I am no genius when it comes to all of the things listed above, but I am working hard to make sure that this year is a really great year for all my students and my sanity. I want to make sure that I hold myself accountable more this year and I feel that the protocols and structures I am putting into practice will definitely help! I would love to hear from you…. Have you done something at the beginning of the school year that helps create a really great classroom environment? Or do you have any tip/ tricks you can add that has made your year go more smooth?
4 thoughts on “Five beginning of the year protocols to set your classroom up for success!”
I have been in education for almost 20 years and love it. How we start the year has a great impact on how we finish. Good suggestions here!
Wow! That’s awesome!!! And yes! So incredibly important and it’s hard to go back and retract those things! Thank you for reading and commenting!
Glad to know constructive feedback is not welcome on your blog. I see that not only did you not accept the comments regarding your blog and how your students could be impacted but now you have deleted it. Based on what your students are saying (yes, by the way, they HAVE seen your blog), you are continuing to use techniques that only further highlight your desire to teach for your own self worth and self gain. If you cared about the students, you would recognize them instead of repeating your “great” successes. It is clear that you are narcissistic and can’t understand why others can’t see you for the value you have of yourself. One day you may realize that when you teach with the students success in mind instead of your own, not only will the excel but they will exceed any limit you may have put on them. When students don’t return to your class next year, ask yourself if you made them hate all music or just orchestra. Either way, the answer is sad when music is so beautiful and can take the average student and give them a greater sense of value and belonging.

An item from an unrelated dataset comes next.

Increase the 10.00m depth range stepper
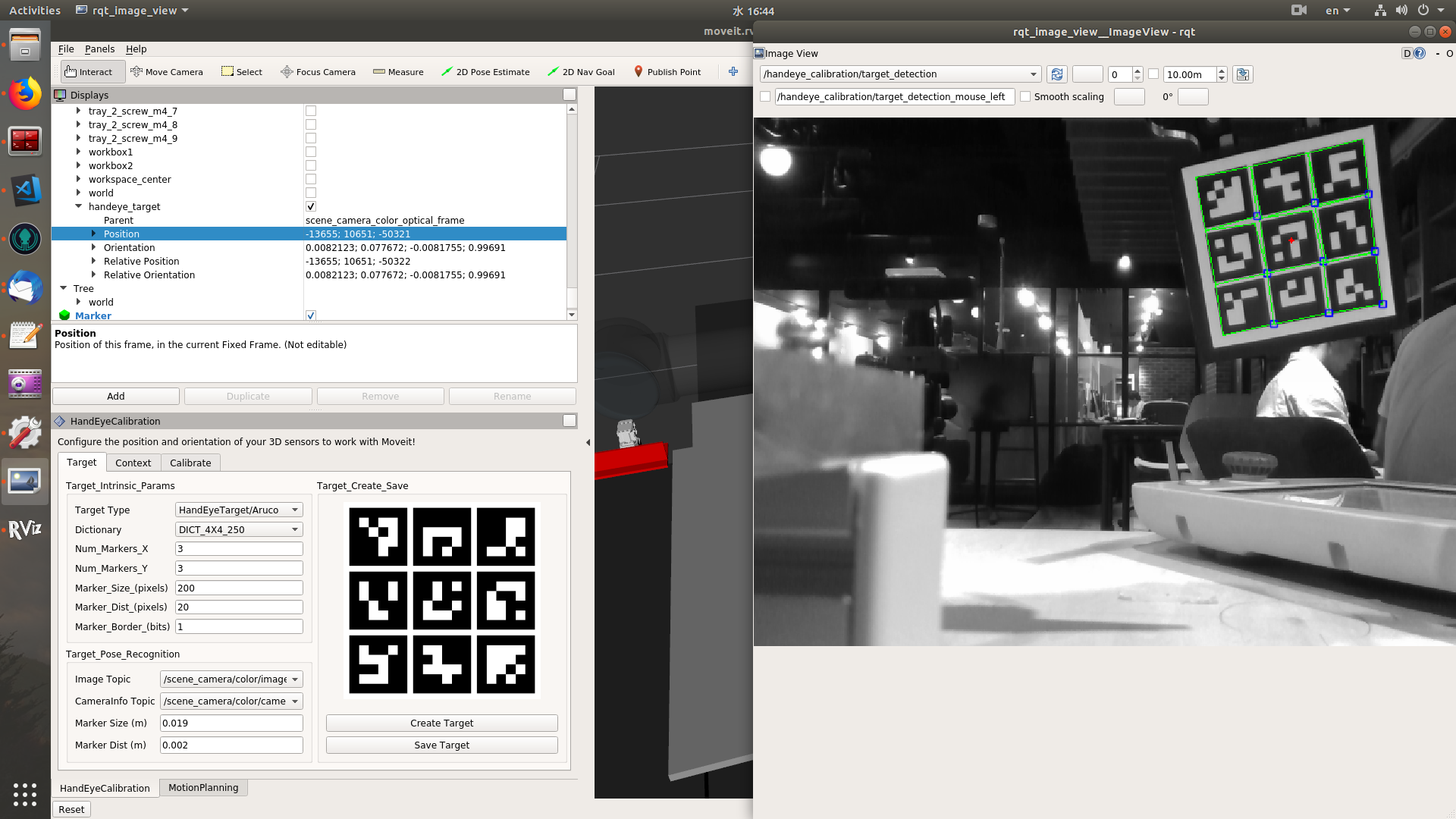1221,71
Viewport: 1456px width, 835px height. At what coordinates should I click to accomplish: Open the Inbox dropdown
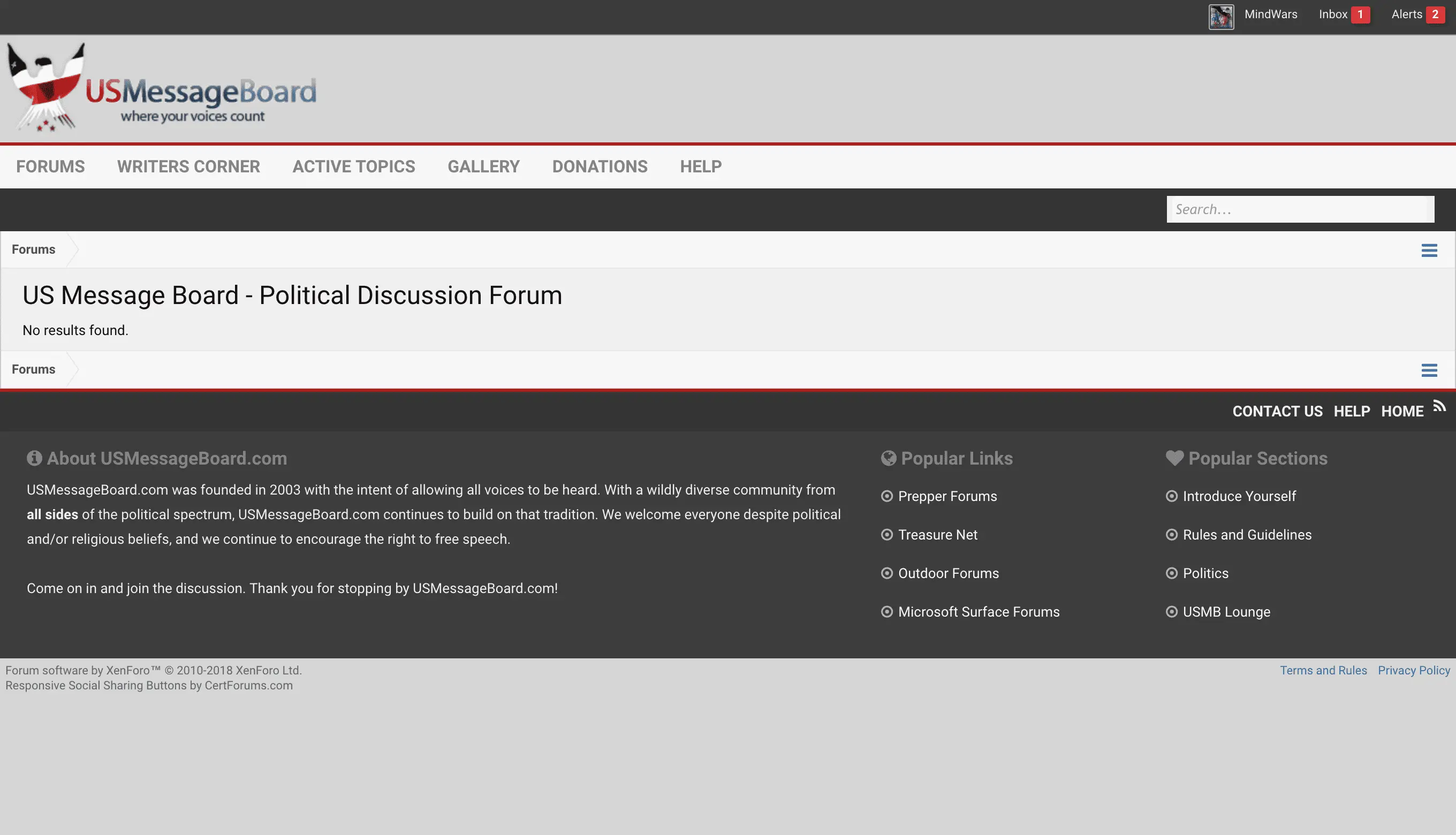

Jen- I did appreciate your feedback, however the main reason your previous comment was deleted is for the fact that while you did have some constructive feedback, you decided to also put me down for what I had written. I wonder if you read the whole post? The main point of this post was to address areas on concern within my class from last year and how I was going to address them this year. I talked multiple times about my weaknesses and things I wanted to change this year within my own teaching. I am fine with constructive criticism, but I take that from people I respect, trust, and know. I do care very much for my students and you would know that if you knew me, but you do not know me in person. I do believe in my students and am constantly telling them this and pushing them because I know what they are capable of. I am human like everyone else and I fall short of being a good teacher sometimes, but the fact that I was reflecting on last year and wanting to set my class up for better success this year, means I do care and was and am wanting to make it an even better year for myself and the students. Music is beautiful, it’s my passion and those closest to me can see that. I strive to transfer that passion to my students through my class and many other outlets, including performance opportunities and bringing in musicians. Thanks for the comment.